Coromandel International Q2 – margin pressure continues
Healthy reservoir levels coupled with the forecast of a normal north-east monsoon bodes well for the upcoming Rabi season. With major exposure in the southern states, we believe this would work in favour of a healthy second half for the company.
November 01, 2018 / 03:40 PM IST
Coromandel International (CORO) reported a restrained quarter with pressure on margins from high raw material costs. The revenue for the quarter was up 36.3 percent year on year (YoY) on the back of volume rise in fertilizer business. While earnings before interest, tax, depreciation, and amortisation (EBITDA) grew 16 percent YoY, the margins saw 230 basis points YoY contraction due to increased input costs and lag in price hikes. Rupee depreciation also ate away some of the quarter’s profitability.
Fertilizer segment volumes surge
With an increase in the share of high margins fertilizers in the product mix, the fertilizer and nutrient segment saw a healthy growth. Phosphatic fertilizer business grew 28 percent YoY and sale of unique grades grew by 35 percent YoY. While MOP sales declined, urea sales saw a substantial uptick during the quarter.
The price of phos acid has been on an upswing. This has led to reduced interest in the production of DAP as more manufacturers want to divert phos acid use towards the production of high-grade NPK products where margins are higher. This has led to higher import for DAP. Moreover, with increased product prices, farmers are moving to lower grade products with low phosphate content which has increased the demand for the company’s unique grade products.
Crop Protection business
The segment saw a sales uptick of 14 percent YoY with volume growth in South America and Africa. The company launched two new products in the segment during the quarter. The company is now investing to expand the capacity of the mancozeb facility along with an expansion of production for the new products towards Q4FY19. With the acquisition of the bio pesticides business of EID Parry, CORO is now looking to expand in North America and Europe.
The drought-like situation in Rayalaseema and North Karnataka led to softness in retail sales during the quarter. Due to this, the share of non-fertilizer products segment dipped from 42 percent to 37 percent.
Healthy reservoir levels coupled with the forecast of a normal north-east monsoon bodes well for the upcoming Rabi season. With major exposure in the southern states, we believe this would work in favour of a healthy second half for the company. Price hikes scheduled to be taken from November 1 in the NPK segment coupled with low discounts stand to ease the pressure on the margins in the current quarter. Moreover, the company has built a significant inventory of phos acid since the start of the year in anticipation of surging price, which should benefit margins in the current quarter. Low channel inventory at the start of 2HFY19 stands as a positive for volumes and pass on of price hikes.

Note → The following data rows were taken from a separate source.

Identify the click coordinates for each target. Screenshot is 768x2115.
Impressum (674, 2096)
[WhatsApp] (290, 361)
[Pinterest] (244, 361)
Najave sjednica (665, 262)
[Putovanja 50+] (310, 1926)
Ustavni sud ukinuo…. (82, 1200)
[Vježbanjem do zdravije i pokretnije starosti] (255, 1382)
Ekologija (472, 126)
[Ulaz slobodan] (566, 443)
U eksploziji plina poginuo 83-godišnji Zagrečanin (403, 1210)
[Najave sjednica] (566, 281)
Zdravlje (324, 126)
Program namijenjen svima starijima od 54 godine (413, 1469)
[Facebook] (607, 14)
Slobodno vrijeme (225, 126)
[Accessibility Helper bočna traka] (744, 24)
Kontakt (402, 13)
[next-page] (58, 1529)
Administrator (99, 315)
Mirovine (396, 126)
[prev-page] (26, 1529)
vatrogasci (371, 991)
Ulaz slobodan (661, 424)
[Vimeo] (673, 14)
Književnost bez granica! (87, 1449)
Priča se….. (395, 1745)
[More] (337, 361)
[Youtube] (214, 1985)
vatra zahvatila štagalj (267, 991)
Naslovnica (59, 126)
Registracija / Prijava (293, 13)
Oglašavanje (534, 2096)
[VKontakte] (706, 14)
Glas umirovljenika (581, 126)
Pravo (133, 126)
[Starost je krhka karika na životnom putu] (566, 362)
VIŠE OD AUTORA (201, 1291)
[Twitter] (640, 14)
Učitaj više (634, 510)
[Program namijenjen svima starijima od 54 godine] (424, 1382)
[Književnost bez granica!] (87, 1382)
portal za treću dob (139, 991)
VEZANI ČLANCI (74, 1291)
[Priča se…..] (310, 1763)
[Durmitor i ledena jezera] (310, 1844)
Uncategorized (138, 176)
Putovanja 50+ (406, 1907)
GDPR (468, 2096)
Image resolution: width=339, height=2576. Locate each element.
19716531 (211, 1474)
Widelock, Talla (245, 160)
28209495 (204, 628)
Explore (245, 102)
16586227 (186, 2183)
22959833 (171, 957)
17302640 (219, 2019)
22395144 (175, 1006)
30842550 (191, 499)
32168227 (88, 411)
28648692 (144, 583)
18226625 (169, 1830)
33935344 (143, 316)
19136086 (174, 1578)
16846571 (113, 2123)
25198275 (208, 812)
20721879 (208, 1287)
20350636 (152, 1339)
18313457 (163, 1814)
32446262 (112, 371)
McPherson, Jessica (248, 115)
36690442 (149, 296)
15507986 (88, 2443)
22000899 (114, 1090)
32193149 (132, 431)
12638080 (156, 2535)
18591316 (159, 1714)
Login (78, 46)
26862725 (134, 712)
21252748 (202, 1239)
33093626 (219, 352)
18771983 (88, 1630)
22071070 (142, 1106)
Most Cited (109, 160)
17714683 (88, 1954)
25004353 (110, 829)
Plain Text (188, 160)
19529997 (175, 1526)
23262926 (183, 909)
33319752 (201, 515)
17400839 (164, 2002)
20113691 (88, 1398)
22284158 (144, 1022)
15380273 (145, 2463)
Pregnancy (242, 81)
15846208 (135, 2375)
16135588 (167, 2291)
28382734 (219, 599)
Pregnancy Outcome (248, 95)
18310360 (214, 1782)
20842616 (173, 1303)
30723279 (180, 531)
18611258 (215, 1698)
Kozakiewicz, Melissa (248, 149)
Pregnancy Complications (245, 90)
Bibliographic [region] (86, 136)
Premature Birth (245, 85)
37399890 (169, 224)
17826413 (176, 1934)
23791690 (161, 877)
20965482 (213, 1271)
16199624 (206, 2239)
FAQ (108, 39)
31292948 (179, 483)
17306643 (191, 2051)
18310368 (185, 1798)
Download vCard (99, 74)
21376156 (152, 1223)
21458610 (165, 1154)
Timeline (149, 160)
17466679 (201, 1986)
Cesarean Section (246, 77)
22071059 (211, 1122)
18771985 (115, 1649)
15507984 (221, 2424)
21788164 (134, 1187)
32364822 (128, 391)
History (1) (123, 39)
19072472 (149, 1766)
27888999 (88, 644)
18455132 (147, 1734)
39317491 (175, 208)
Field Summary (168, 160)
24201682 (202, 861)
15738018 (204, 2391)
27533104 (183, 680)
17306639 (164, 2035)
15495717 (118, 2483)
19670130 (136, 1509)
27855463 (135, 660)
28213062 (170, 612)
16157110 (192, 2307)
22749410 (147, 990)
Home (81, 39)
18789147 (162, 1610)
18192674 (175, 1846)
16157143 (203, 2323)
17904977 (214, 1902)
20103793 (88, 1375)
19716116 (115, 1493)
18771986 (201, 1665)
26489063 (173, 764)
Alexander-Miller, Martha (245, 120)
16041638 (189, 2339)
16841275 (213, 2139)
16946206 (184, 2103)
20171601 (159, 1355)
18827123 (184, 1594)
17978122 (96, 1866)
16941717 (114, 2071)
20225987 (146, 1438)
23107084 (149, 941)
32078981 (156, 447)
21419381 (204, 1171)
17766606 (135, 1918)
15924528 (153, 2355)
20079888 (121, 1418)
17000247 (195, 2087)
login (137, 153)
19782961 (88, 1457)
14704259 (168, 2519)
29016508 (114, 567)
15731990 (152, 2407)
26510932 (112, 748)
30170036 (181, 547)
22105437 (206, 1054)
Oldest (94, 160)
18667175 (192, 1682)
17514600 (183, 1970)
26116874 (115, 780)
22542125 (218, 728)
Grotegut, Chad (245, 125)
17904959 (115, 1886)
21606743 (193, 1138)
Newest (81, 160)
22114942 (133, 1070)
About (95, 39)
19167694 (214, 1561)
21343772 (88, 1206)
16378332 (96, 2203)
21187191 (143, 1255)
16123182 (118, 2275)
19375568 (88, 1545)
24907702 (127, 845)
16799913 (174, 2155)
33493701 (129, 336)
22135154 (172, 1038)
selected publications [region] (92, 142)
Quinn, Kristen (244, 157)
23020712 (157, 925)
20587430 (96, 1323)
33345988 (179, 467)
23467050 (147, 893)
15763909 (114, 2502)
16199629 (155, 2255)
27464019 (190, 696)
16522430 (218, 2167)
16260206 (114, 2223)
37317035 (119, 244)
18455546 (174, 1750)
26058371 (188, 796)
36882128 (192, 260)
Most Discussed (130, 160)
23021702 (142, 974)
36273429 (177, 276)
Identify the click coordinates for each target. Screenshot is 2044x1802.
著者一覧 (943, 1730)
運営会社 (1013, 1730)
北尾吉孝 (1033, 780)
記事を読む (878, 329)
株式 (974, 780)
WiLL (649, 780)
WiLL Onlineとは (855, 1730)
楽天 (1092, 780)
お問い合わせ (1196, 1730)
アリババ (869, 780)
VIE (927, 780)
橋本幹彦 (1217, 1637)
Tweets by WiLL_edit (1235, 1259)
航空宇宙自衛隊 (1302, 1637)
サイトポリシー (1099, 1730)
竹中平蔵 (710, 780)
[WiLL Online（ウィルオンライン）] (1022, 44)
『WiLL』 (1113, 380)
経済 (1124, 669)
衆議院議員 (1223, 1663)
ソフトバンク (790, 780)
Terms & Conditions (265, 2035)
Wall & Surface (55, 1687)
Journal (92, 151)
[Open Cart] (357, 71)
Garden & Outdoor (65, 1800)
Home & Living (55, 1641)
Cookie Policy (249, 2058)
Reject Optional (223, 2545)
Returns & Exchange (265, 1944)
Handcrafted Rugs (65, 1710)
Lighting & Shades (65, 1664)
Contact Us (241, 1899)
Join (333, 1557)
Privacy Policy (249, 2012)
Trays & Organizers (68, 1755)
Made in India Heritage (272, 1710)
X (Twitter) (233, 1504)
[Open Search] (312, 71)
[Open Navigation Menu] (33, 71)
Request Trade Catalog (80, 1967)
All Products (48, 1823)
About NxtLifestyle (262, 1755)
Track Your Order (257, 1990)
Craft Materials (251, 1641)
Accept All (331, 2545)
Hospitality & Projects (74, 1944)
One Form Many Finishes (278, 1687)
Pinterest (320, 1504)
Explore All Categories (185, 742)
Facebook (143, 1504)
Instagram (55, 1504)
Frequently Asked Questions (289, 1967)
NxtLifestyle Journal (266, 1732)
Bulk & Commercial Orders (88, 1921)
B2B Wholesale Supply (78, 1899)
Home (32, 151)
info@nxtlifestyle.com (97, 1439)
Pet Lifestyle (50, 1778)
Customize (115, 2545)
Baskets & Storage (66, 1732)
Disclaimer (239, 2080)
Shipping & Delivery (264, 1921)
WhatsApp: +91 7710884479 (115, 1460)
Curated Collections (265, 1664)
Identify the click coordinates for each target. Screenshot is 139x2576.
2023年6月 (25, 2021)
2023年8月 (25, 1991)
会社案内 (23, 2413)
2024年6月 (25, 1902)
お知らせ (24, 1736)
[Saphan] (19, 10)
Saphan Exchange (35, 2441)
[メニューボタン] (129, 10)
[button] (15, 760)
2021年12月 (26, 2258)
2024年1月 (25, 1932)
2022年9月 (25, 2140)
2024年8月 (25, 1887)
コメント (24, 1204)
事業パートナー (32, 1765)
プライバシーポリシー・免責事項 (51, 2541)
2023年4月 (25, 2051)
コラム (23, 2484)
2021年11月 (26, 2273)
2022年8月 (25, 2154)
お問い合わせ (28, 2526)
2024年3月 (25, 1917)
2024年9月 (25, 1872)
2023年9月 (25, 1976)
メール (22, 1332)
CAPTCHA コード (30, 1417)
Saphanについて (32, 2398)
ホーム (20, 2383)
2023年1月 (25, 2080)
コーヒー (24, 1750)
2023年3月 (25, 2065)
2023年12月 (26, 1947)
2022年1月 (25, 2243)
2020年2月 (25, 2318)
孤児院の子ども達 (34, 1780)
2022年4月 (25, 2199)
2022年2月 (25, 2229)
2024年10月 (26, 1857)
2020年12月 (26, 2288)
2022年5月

The stock has corrected in the last 6 months and is trading 28 percent below its 52-week high and at a 2019e (estimated) PE of 17.5x. Though we expect the pressure on margins to continue in the short term, we expect healthy growth in the longer run due to growing share of the non-subsidy business, greater operating leverage and visibility of growth in crop protection business. We find the business fundamentally sound and believe the pressure from external anomalies which is restraining the growth to diminish in the future.